LinkedIn profiles are more like professional résumés with a focus on employment and education history. Like Facebook users, LinkedIn users are part of “invited networks” (in Facebook, users have “friends”; in LinkedIn, they are part of a network). Based on work history and education background (from a profile), LinkedIn can help identify others that (potentially) have similar interests or backgrounds to invite into your network. On LinkedIn, the people who are part of your network are called your “connections.” A connection implies that you know the person well or that it is a trusted business.

Generally, user profiles are fully visible to all LinkedIn members who have signed into the site; all of this is configurable within LinkedIn. Typically, contact information such as email, phone number, and physical address is visible only to first-degree connections and members (those you have in your network). Users can control the visibility of their posts and other recent activity by adjusting their visibility settings, and most allow their comments/ posts to be seen only within their networks.
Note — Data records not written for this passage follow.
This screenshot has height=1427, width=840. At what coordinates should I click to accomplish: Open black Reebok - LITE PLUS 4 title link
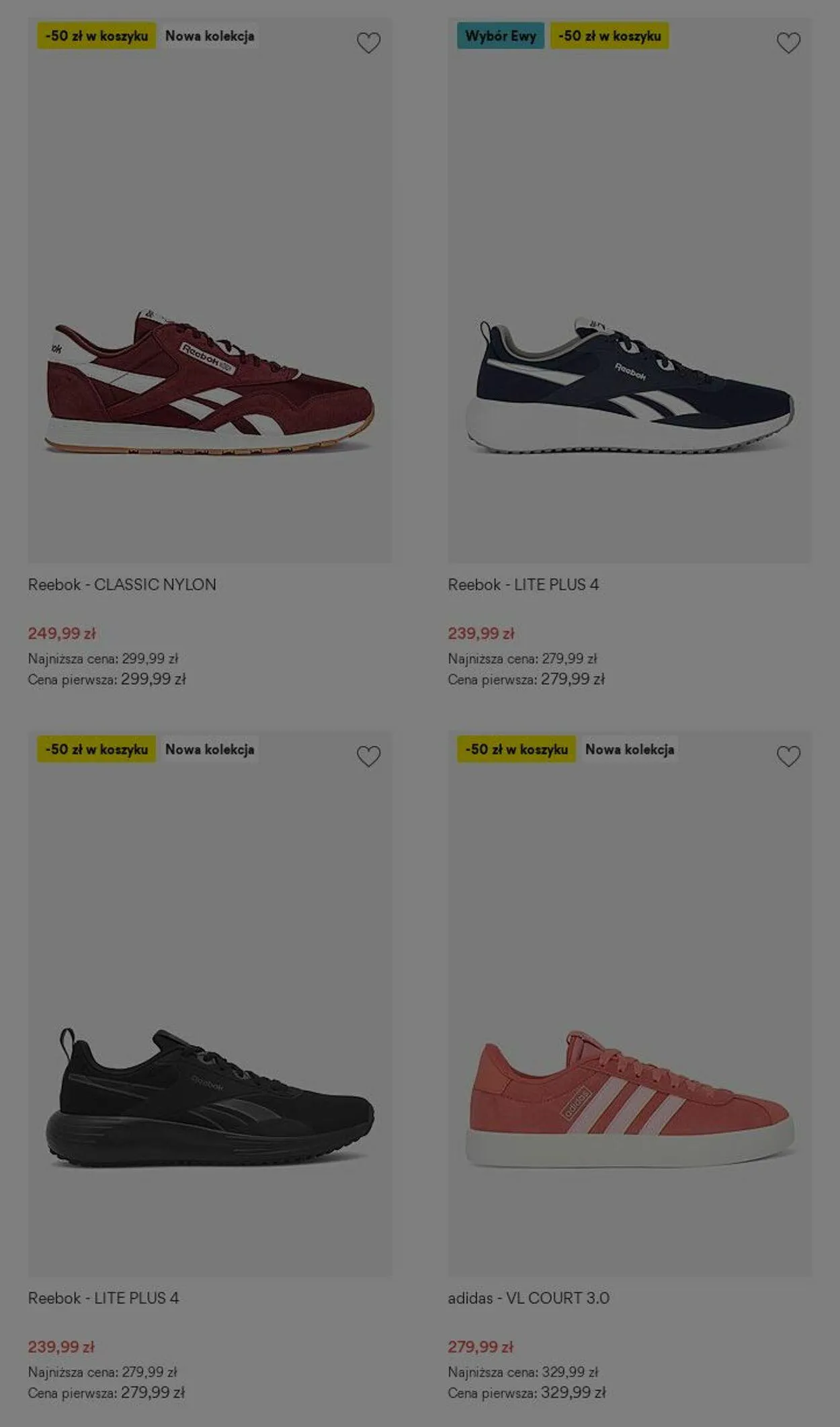click(x=103, y=1297)
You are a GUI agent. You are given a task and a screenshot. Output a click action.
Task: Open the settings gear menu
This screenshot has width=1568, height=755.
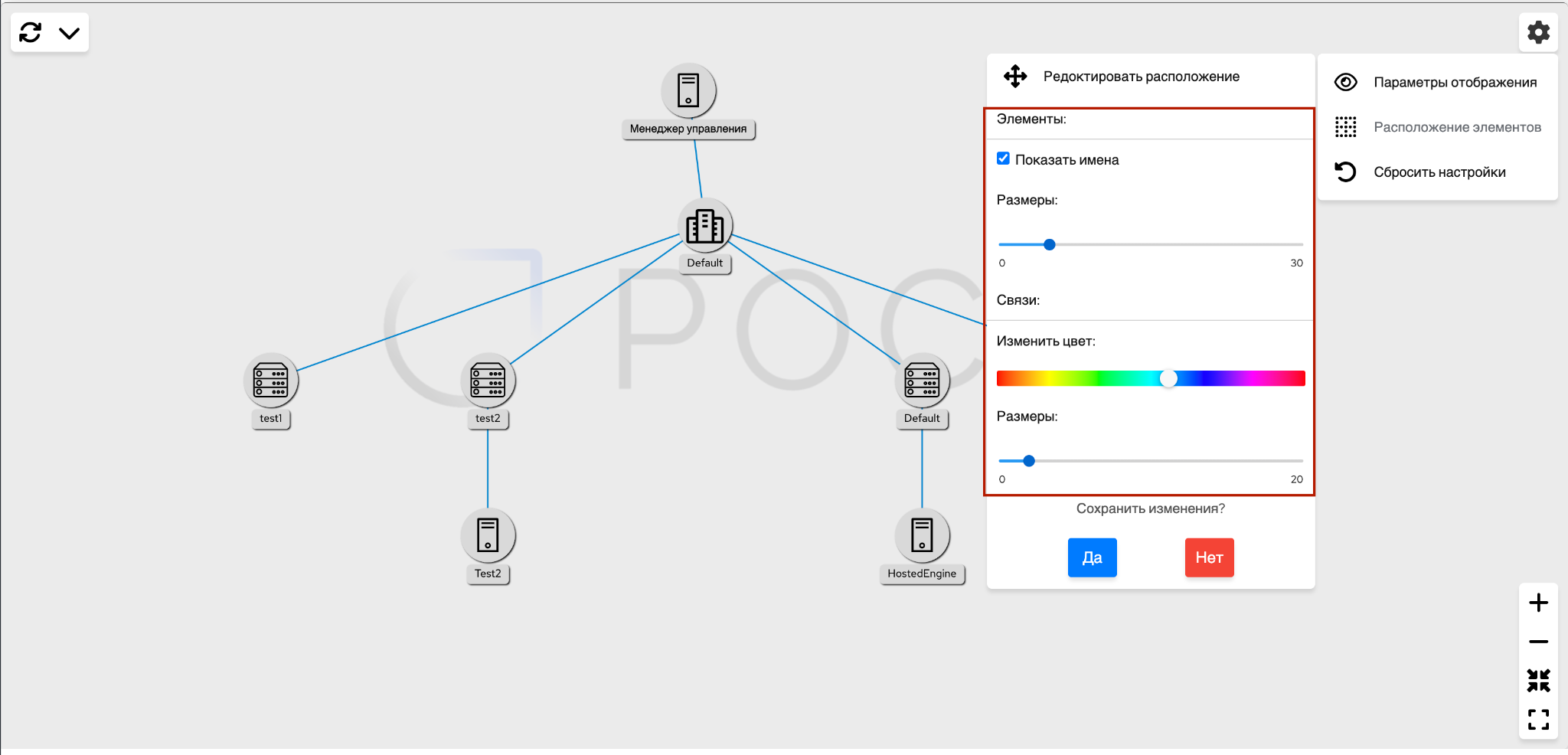coord(1538,32)
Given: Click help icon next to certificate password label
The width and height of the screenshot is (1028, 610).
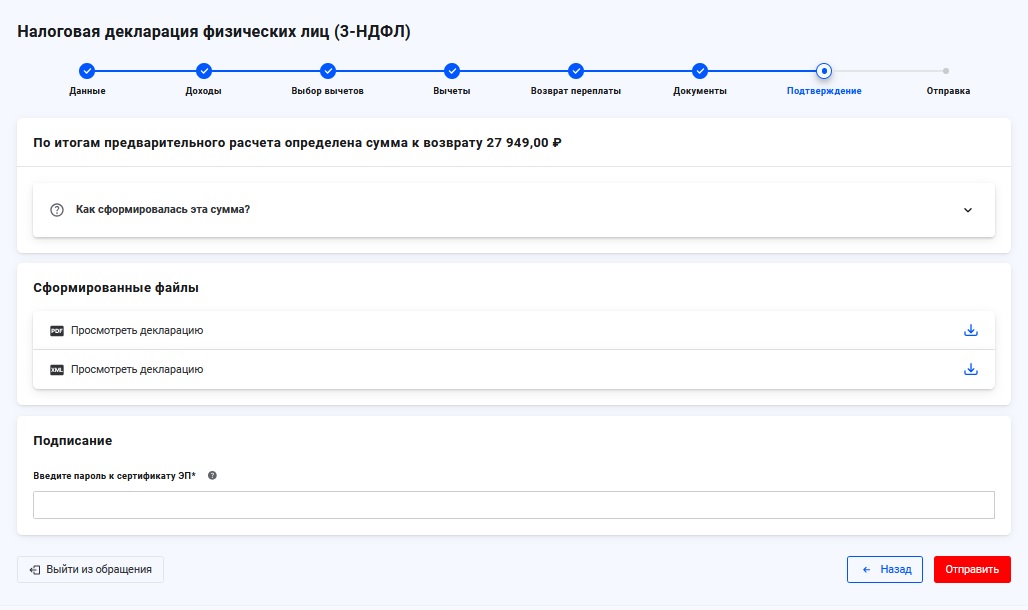Looking at the screenshot, I should [x=212, y=476].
Since LinkedIn does tend to be more professional networking, it’s not clear that sentiment would be all that valuable. If users are on LinkedIn to potentially connect with future employers (or employers are looking for new employees), most of these users tend to be careful about what they say.

Social Sites

Classifying a social media site as social seems a bit redundant, but in this instance, we’re referring to sites where people go to reconnect with old friends or meet new people with similar interests and hobbies. These sites enable users to create public profiles and form relationships with other users of the same website who access their profiles. These sites offer online discussion forums, chat rooms, status updates, as well as content sharing (such as pictures or videos). The king of social sites has to be Facebook with over 1.5 billion registered users!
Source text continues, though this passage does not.